Okay, okay, fade to black already 

Yeah, so, anyone ever heard of this The Sopranos show? What's that all about?

I guess it takes an event like that to get me typing away on this thing, these days, and here I am. Typing away. I'll say right upfront that there are several troubling problems with the plotting of the finale. From the feeling of it all being rushed, to how quick and easy it was for Butchy to abandon Phil, to Carlo -- FUCKING CARLO?!? Seriously?! That was the big slap, in my opinion. However, I think the final scene is pretty damn excellent.

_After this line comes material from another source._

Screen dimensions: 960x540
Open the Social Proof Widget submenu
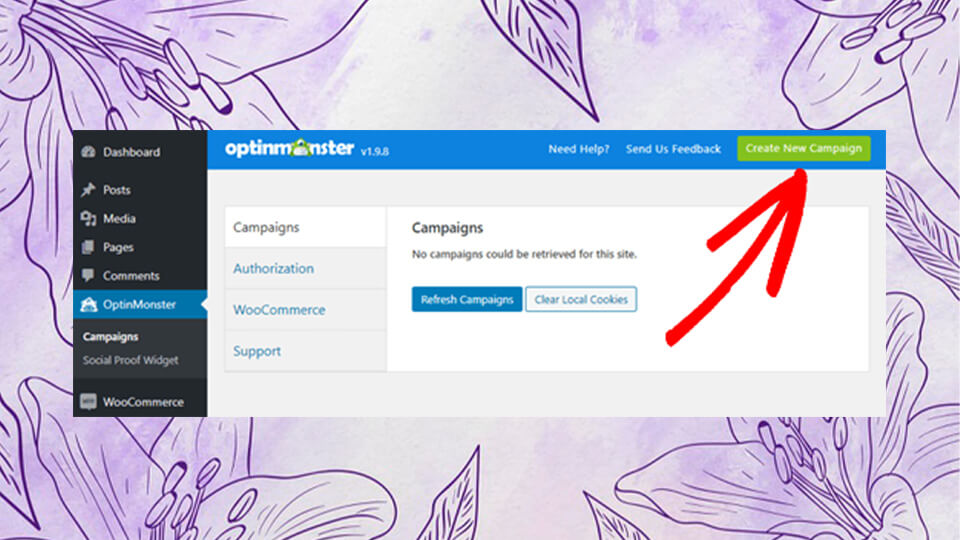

I know I'm in the minority on that one and I'm fine with that, but having watched the finale twice, now, the second viewing (not just of this scene, but of the entire episode as a whole) is much more satisfying.

To anyone raging that this show didn't end with the two bosses emptying boxes of bullets into each other, I gotta say, you've been watching the wrong show. For years. And you should know better, too. Shame on you. The Sopranos ended in the same fashion it has been executed since it's inception. I cannot say I was surprised by that at all. Not even a tiny bit. Some of the story beats, yes, but not the overall arc of 'these are just people living out their lives, just because the tv show is ending doesn't mean things will be wrapped up with a bow.'

Great moments in this ep include:
- Tony and Junior's final scene
- Tony falling right into rhythm with AJ's therapist
- Paulie vs Cat (I swear to God this had better be in the works at HBO as we speak. This coupled with the spinoff of Finn's California Dentistry Adventures will set the world on fire)
- The last scene. Oh yes, you read correctly. I, too, was one of the many who yelled, "What the hell?!" after the first time I saw the screen go black. But hot damn if you weren't tense as a motherfucker watching that thing. Subsequent viewing really crystalizes what you already knew the first time around: That the Sopranos were like any other modern nuclear family, except that Tony will go the rest of his days being the most paranoid fuck on the face of the planet. For the first time, in this last scene, you finally understand what it is to walk in his shoes. Given this obvious intent, I don't for a second subscribe to the theory that Tony got popped during the blackout -- an interpretation that flies in the face of everything David Chase stands for.

Love him or hate him, you have to give Chase credit. People will be talking about this series finale forever. You can't say the same about Friends, all but forgotten the next day.